## [Work to do]
Format the records below as a Markdown table with the columns "Row" and "Line", giving each non-blank line its own row and numbering the rows in order.

## [Data lines]
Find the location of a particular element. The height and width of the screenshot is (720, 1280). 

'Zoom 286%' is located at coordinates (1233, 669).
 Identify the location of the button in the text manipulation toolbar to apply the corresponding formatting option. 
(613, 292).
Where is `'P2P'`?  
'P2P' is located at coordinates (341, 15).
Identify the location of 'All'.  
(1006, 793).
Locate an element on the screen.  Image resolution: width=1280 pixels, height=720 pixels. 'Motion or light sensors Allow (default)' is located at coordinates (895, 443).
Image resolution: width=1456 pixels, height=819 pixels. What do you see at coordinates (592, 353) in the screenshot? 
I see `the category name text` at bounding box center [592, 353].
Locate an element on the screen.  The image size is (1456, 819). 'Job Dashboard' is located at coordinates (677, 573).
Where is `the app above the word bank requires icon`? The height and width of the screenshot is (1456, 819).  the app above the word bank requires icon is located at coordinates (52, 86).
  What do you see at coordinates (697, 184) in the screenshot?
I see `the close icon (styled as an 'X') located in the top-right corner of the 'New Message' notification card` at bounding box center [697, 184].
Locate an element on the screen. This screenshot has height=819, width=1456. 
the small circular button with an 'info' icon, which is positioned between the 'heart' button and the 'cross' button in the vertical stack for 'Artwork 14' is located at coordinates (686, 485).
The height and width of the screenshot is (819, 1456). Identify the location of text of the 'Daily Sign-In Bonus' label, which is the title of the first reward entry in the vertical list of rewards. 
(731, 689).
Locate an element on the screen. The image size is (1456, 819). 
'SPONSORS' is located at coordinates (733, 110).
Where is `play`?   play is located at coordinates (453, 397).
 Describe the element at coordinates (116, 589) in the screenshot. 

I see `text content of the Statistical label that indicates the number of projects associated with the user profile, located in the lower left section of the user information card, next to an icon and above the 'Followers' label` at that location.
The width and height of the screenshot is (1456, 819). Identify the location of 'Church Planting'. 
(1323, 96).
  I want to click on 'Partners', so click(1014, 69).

## [Complete response]
| Row | Line |
|---|---|
| 1 | Find the location of a particular element. The height and width of the screenshot is (720, 1280).  |
| 2 | 'Zoom 286%' is located at coordinates (1233, 669). |
| 3 |  Identify the location of the button in the text manipulation toolbar to apply the corresponding formatting option.  |
| 4 | (613, 292). |
| 5 | Where is `'P2P'`?   |
| 6 | 'P2P' is located at coordinates (341, 15). |
| 7 | Identify the location of 'All'.   |
| 8 | (1006, 793). |
| 9 | Locate an element on the screen.  Image resolution: width=1280 pixels, height=720 pixels. 'Motion or light sensors Allow (default)' is located at coordinates (895, 443). |
| 10 | Image resolution: width=1456 pixels, height=819 pixels. What do you see at coordinates (592, 353) in the screenshot?  |
| 11 | I see `the category name text` at bounding box center [592, 353]. |
| 12 | Locate an element on the screen.  The image size is (1456, 819). 'Job Dashboard' is located at coordinates (677, 573). |
| 13 | Where is `the app above the word bank requires icon`? The height and width of the screenshot is (1456, 819).  the app above the word bank requires icon is located at coordinates (52, 86). |
| 14 |   What do you see at coordinates (697, 184) in the screenshot? |
| 15 | I see `the close icon (styled as an 'X') located in the top-right corner of the 'New Message' notification card` at bounding box center [697, 184]. |
| 16 | Locate an element on the screen. This screenshot has height=819, width=1456.  |
| 17 | the small circular button with an 'info' icon, which is positioned between the 'heart' button and the 'cross' button in the vertical stack for 'Artwork 14' is located at coordinates (686, 485). |
| 18 | The height and width of the screenshot is (819, 1456). Identify the location of text of the 'Daily Sign-In Bonus' label, which is the title of the first reward entry in the vertical list of rewards.  |
| 19 | (731, 689). |
| 20 | Locate an element on the screen. The image size is (1456, 819).  |
| 21 | 'SPONSORS' is located at coordinates (733, 110). |
| 22 | Where is `play`?   play is located at coordinates (453, 397). |
| 23 |  Describe the element at coordinates (116, 589) in the screenshot.  |
| 24 | I see `text content of the Statistical label that indicates the number of projects associated with the user profile, located in the lower left section of the user information card, next to an icon and above the 'Followers' label` at that location. |
| 25 | The width and height of the screenshot is (1456, 819). Identify the location of 'Church Planting'.  |
| 26 | (1323, 96). |
| 27 |   I want to click on 'Partners', so click(1014, 69). |